As a DBA, page views also has debatable usefulness. On the one hand we could use it because it represents a count of objects requiring calls to the database and rendering by application and web server code. Hits represent all requests for all content, simple or complex, so is more inclusive. Bandwidth throughput represents how much data is sucked out or pushed into the systems.

We DBAs also provide supporting information to the project leaders. Currently they look at the number of users or classrooms who have been active throughout the term. Attention could provide another perspective to enhance the overall picture of how much use our systems get.

Cat Finnegan, who conducts research with GeorgiaVIEW tracking data, measures learning effectiveness. To me, that is the ultimate point of this project. If students are learning with the system, then it is successful.

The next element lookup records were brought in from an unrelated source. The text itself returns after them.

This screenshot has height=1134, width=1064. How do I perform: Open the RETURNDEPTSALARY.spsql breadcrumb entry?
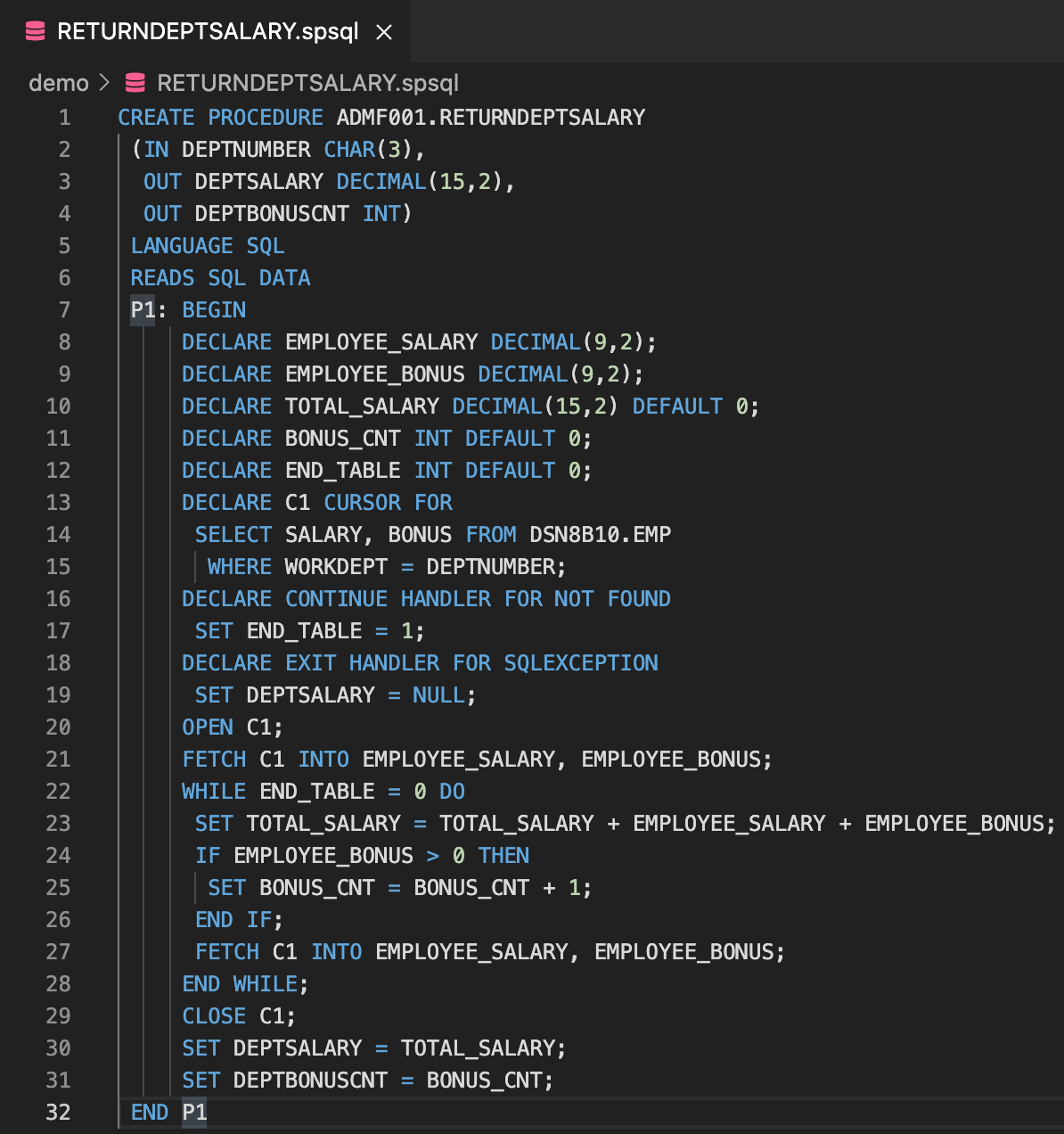point(307,83)
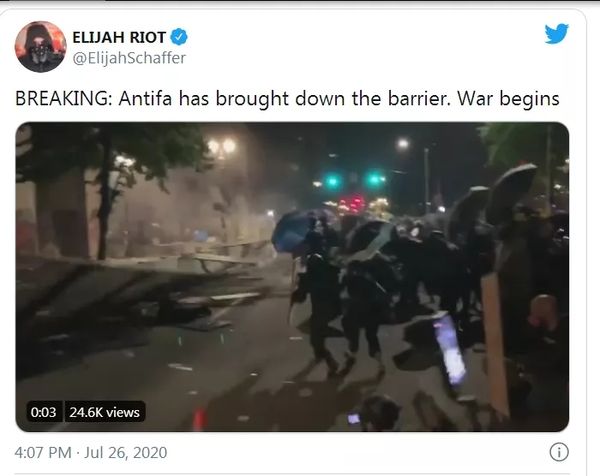The image size is (600, 476).
Task: Open the ELIJAH RIOT display name
Action: (x=119, y=37)
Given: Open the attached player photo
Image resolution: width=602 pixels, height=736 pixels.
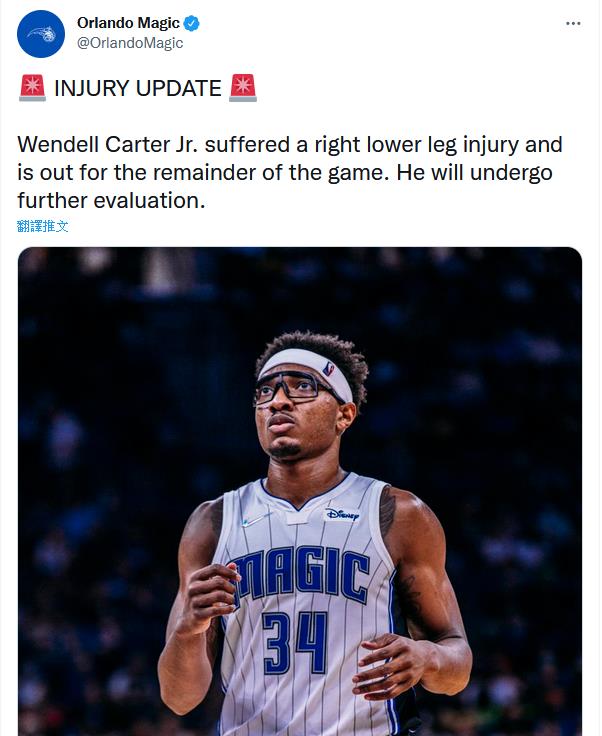Looking at the screenshot, I should [x=300, y=491].
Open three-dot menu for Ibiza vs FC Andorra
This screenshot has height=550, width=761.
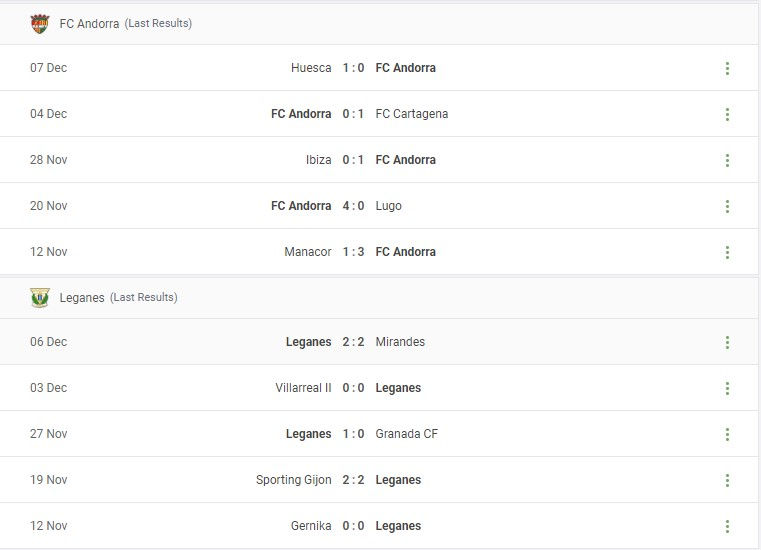pos(727,160)

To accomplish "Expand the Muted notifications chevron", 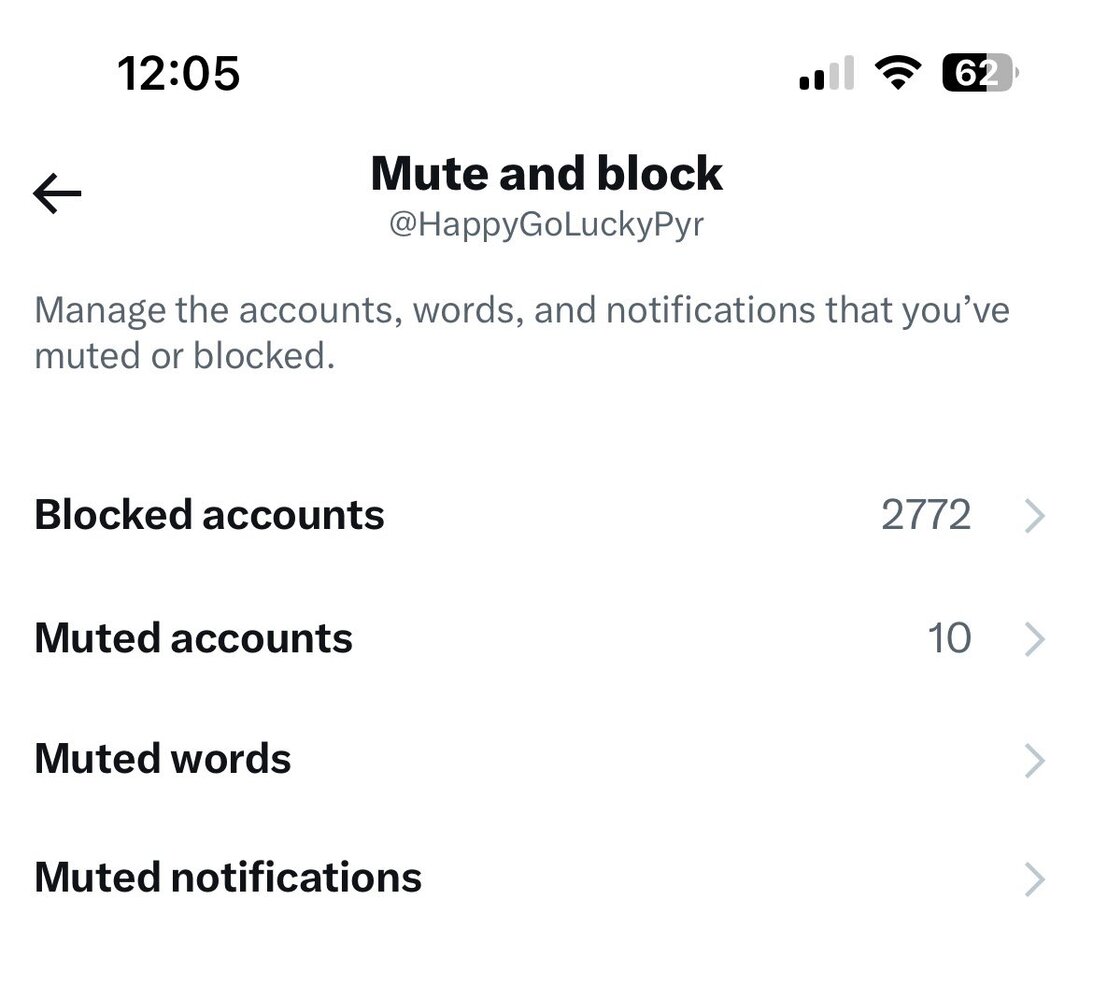I will tap(1036, 880).
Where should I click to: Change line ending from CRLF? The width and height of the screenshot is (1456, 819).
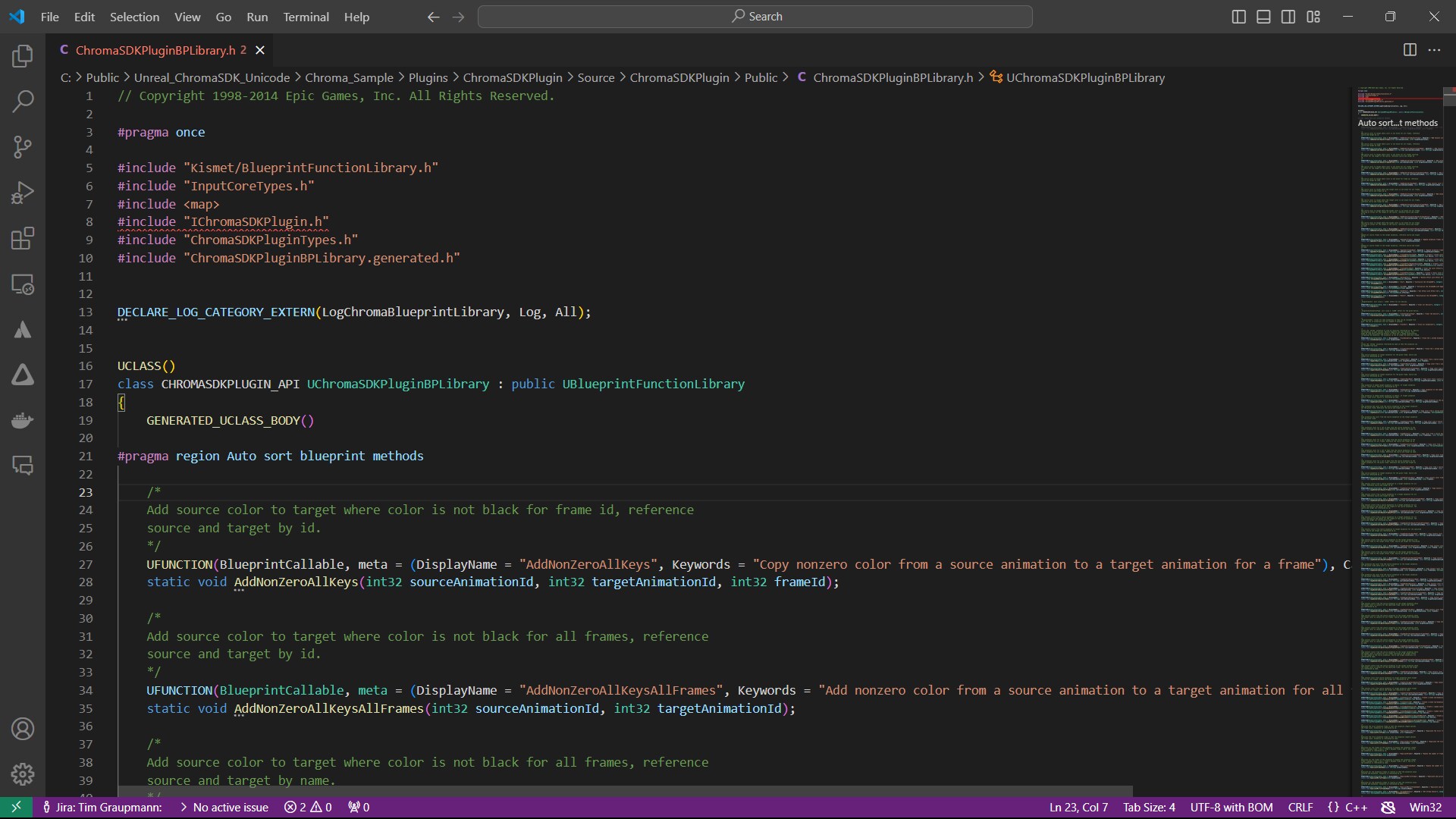point(1300,807)
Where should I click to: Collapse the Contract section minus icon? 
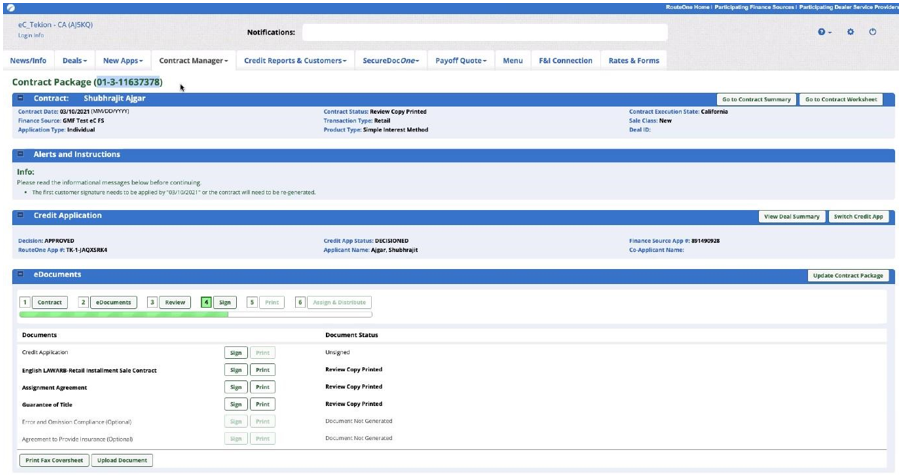[x=21, y=98]
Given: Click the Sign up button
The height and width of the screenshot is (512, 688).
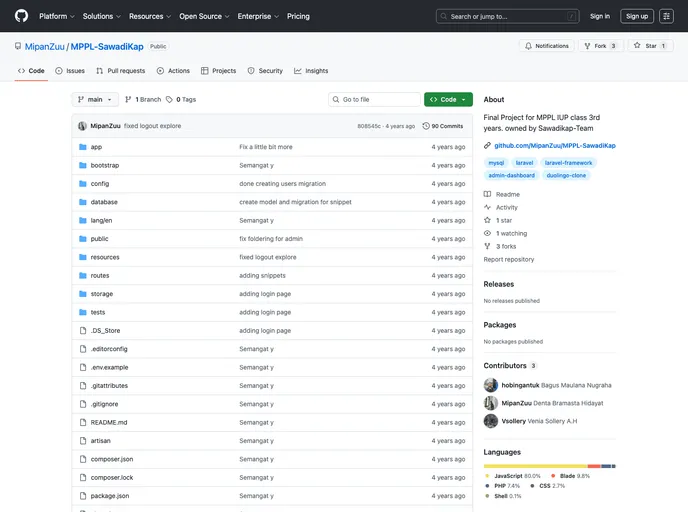Looking at the screenshot, I should [x=636, y=16].
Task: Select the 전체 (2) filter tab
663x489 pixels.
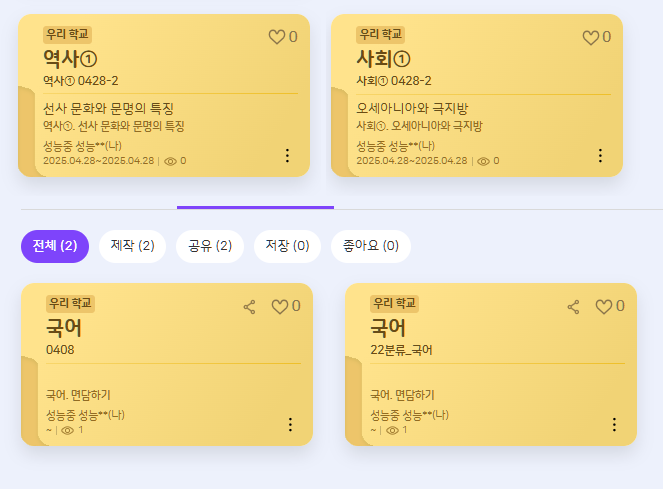Action: (55, 246)
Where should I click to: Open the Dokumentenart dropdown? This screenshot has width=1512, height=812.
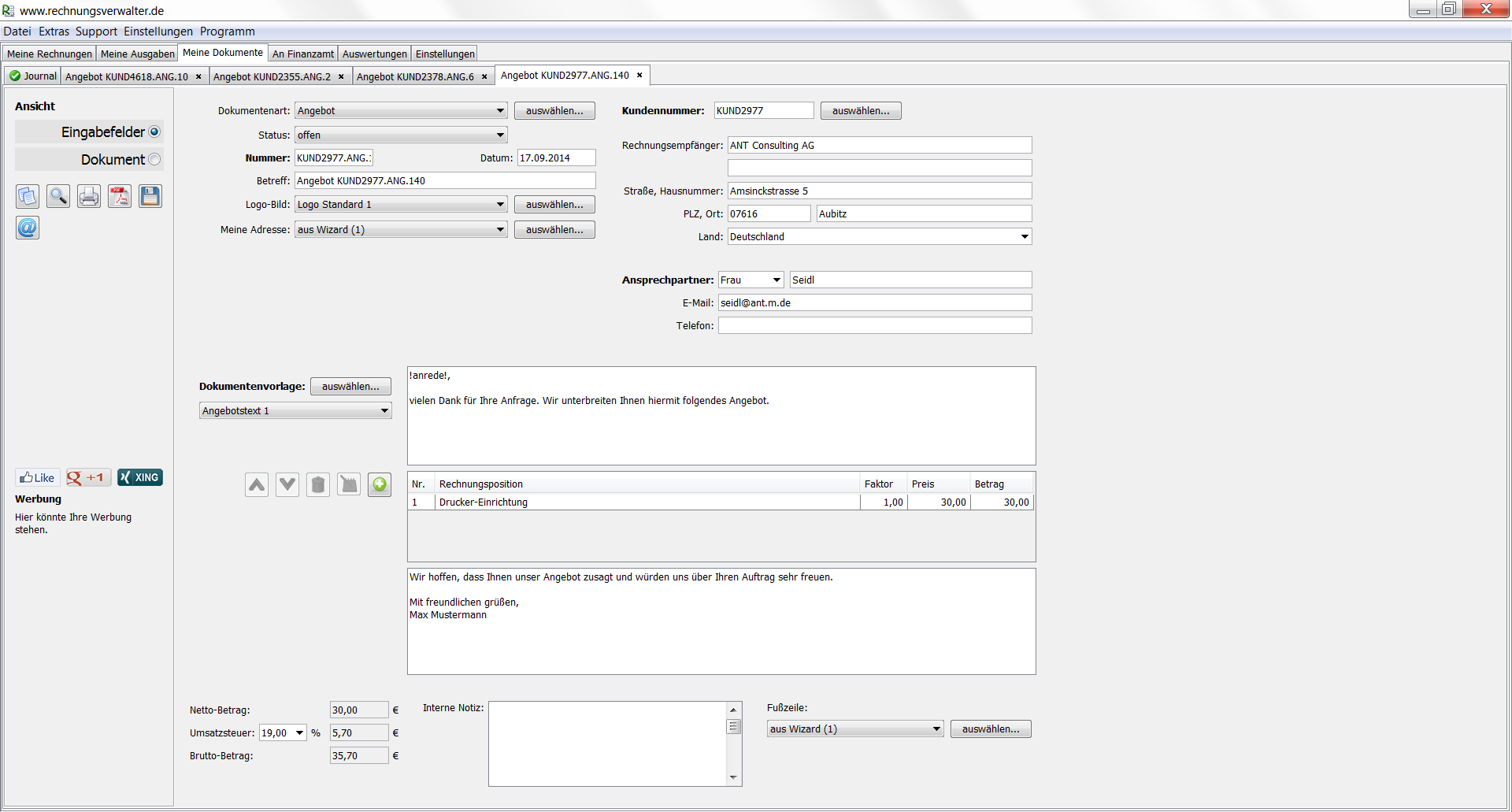tap(499, 111)
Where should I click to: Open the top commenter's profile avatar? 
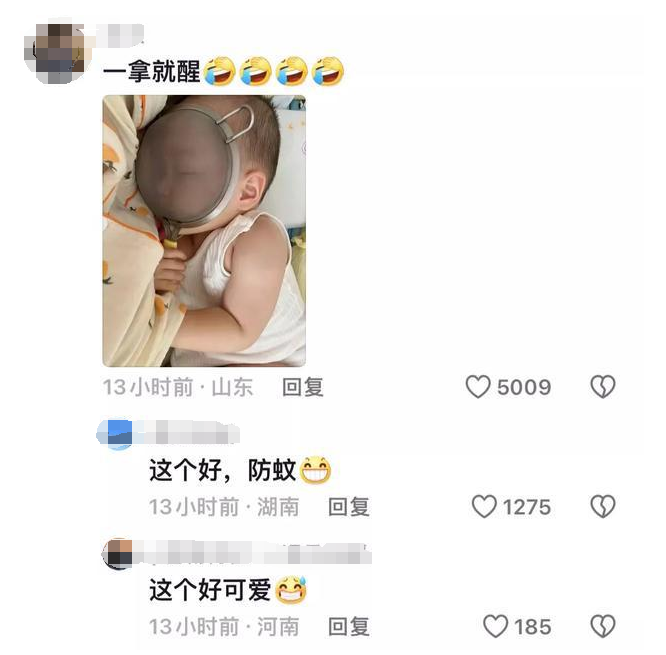(56, 53)
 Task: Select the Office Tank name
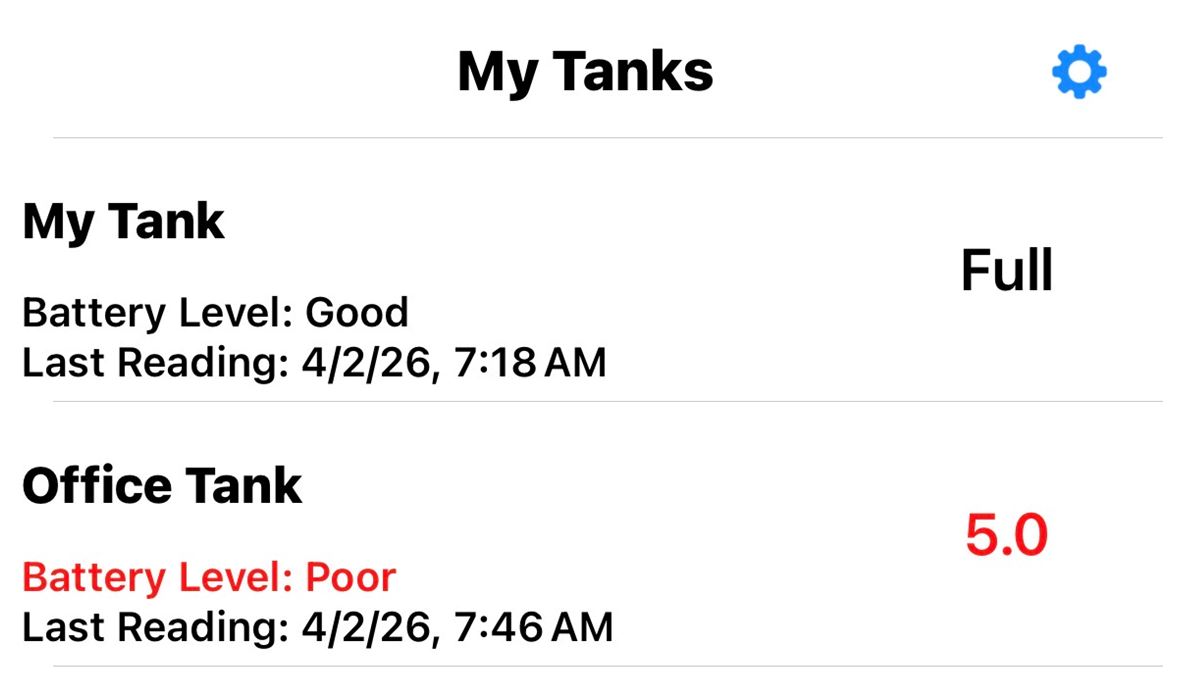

If we can change how we do things to help them learn better, then we ought to make that change. If another product can help students learn better, then that is the system we ought to use.

Ultimately, I don’t think there is a single useful metric. Hits, unique users, page views, attention, bandwith, active users, etc., all provide a nuanced view of what is happening. I’ve used them all for different purposes.

Using An LMS As a Network Drive

Ran across a video describing how to get the WebDAV info in CE6 (aka Blackboard Vista 4 Lite) for the purpose of using CE6 as a network drive.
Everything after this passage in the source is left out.